Dr. Ayres told Contagion
that recent studies have focused on understanding how this loss of appetite functions in helping the host survive an infection. “Most of these studies have relied largely on injecting microbes or microbial projects into the circulation of the host, and asking how nutrient status affects the animal’s ability to survive the challenge,” she said. However, she stressed that the host is only part of the host-pathogen equation, and that one limitation of previous studies is that they have not examined how the host’s loss of appetite affects the pathogen’s behavior and its ability to cause disease.
“In the current study, we wanted to understand how the fasted state affects pathogen virulence in a natural host-pathogen system,” Dr. Ayres explained. Therefore, the researchers conducted a study in mice to examine the physiological role of sickness-induced anorexia in host defenses.
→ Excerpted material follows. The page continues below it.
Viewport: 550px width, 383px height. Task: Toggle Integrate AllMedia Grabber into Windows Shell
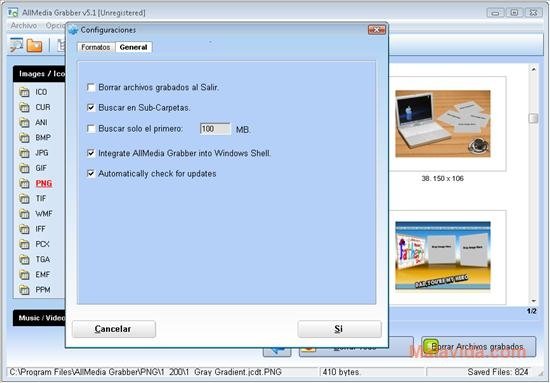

They used Salmonella
Typhimurium, a natural intestinal pathogen in mice and humans that easily transmits to new hosts. They also orally infected the mice with the bacterium, to mimic the natural route of transmission of this organism.
According to Dr. Ayres, hosts that were fasted when orally infected with Salmonella
did worse than infected mice that were allowed to feed. However, this was not due to defects in the host immune response, because the levels of Salmonella
in the intestines of fasted mice were similar to those in the fed mice that survived.
Instead, they found that the host’s feeding status affected pathogen behavior and virulence. In mice that were fasted, Salmonella
became more virulent and invaded systemic tissues, including the liver and spleen, causing a typhoid-like disease. However, in mice that were fed, Salmonella
did not spread to systemic tissues, caused less disease, and was shed in the feces of the mice. This suggests that “there are trade-offs between virulence and transmission,” said Dr. Ayres.